• _WRITTEN PROBLEM A_:
Lay out the records below as a JSON list of strings, one string per line with blank lines omitted, starting with the line containing "Choose the word" and going on through the final line of the records.

• _TEXT_:
Specifically, of the 4686 murders committed during the sample period, 205 are death-eligible cases that resulted in a homicide conviction, and 138 of these were charged with a capital felony. Of the 92 convicted of a capital felony, 29 then went to a death penalty sentencing hearing, resulting in 9 sustained death sentences, and one execution (in 2005). A comprehensive assessment of this process of winnowing reveals a troubling picture. Overall, the state’s record of handling death-eligible cases represents a chaotic and unsound criminal justice policy that serves neither deterrence nor retribution.
Second, from the start and end of the NYT editorial:
The Supreme Court has not banned capital punishment, as it should, but it has long held that the death penalty is unconstitutional if randomly imposed on a handful of people. An important new study based on capital cases in Connecticut provides powerful evidence that death sentences are haphazardly meted out, with virtually no connection to the heinousness of the crime....
Professor Donohue designed an “egregiousness” ratings system to compare all 205 cases. It considered four factors: victim suffering (like duration of pain); victim characteristics (like age, vulnerability); defendant’s culpability (motive, intoxication or premeditation); and the number of victims. He enlisted students from two law schools to rate each case (based on fact summaries without revealing the case’s outcome or the race of the defendant or victim) on a scale from 1 to 3 (most egregious) for each of the four factors. The raters also gave each case an overall subjective assessment of egregiousness, from 1 (low) to 5 (high), to ensure that more general reactions could be captured.
The egregiousness scores for those charged with capital murder and those who were not were virtually identical; the nature of the crime bore almost no relationship to how the case came out. Among the 29 who had a death penalty hearing, there is no clear difference in the level of egregiousness for the 17 who got life without parole and the 12 sentenced to death (three eventually had their sentences vacated for various reasons). Among the 32 most awful cases on the four-factor egregiousness scale, only one resulted in a death sentence. Rather than punish the worst criminals, the Connecticut system, Professor Donohue found, operates with “arbitrariness and discrimination.” The racial effect is very evident (minority defendants with white victims were far more likely to be sentenced to death than others), as is geographic disparity. In the city of Waterbury, a death-eligible killer was at least seven times as likely to be sentenced to death as in the rest of the state.

• _WRITTEN PROBLEM B_:
Carry on the text about the Connecticut death penalty study from the point where it ends.

• _EXTRACTED RECORDS_:

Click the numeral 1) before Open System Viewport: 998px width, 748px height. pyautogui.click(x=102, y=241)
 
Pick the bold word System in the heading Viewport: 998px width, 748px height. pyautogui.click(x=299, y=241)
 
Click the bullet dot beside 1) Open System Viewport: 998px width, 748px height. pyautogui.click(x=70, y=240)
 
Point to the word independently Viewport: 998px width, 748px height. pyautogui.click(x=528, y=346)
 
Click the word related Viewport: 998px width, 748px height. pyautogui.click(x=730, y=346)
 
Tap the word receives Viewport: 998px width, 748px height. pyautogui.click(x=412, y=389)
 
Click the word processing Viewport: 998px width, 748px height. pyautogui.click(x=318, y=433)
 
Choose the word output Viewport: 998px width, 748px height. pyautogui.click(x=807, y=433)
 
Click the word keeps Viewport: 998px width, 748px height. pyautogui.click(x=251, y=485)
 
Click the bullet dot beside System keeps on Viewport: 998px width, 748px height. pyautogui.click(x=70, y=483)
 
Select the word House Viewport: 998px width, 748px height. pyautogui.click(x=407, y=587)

• _TASK ANSWER A_:
[
  "Choose the word output Viewport: 998px width, 748px height. pyautogui.click(x=807, y=433)",
  "Click the word keeps Viewport: 998px width, 748px height. pyautogui.click(x=251, y=485)",
  "Click the bullet dot beside System keeps on Viewport: 998px width, 748px height. pyautogui.click(x=70, y=483)",
  "Select the word House Viewport: 998px width, 748px height. pyautogui.click(x=407, y=587)"
]

• _TASK ANSWER B_:
In 1972, the Supreme Court in Furman v. Georgia struck down state death-penalty laws that lacked guidelines on how the penalty should be applied. It found that with only 15 percent of death-eligible murder convictions in Georgia leading to a death sentence, imposition of the penalty was “freakishly” rare — and therefore arbitrary and unconstitutional. The rate in the Donohue study is far more extreme at 4.4 percent.
The court also said in Furman that a death-penalty system must have a “meaningful basis for distinguishing the few cases in which it is imposed from the many cases in which it is not.” Clearly, Connecticut’s system fails this requirement. Because it’s a small state, Professor Donohue was able to conduct a comprehensive study of every capital murder case with a conviction. But Connecticut’s lessons also apply to bigger states, like California, Texas and Ohio, where prosecutors even in neighboring counties use drastically different factors to impose the death penalty.
In 2011, the number of new death sentences imposed in the United States fell by 25 percent to 78, the lowest number since capital punishment was reinstated in 1976. This “freakishly” rare application — among the thousands of murder cases a year — is strong evidence that every state system is arbitrary and capricious. The death penalty in Connecticut is clearly unconstitutional, barbaric and should be abolished, as it should be everywhere.
I may have a lot more to say about the implications of Professor Donohue's research once I have a chance to reads his entire study. But I will begin by suggesting that I do not think Furman can or should be read to hold or even imply that county-by-county differences in the application of the death penalty within a state serve to make the operation of the death penalty unconstitutional. A state's policymakers may surely decide that such geographic differences make for bad policy and should be addressed legislatively; but I do not think the judiciary can or should hold that such differences alone make the death penalty unconstitutional.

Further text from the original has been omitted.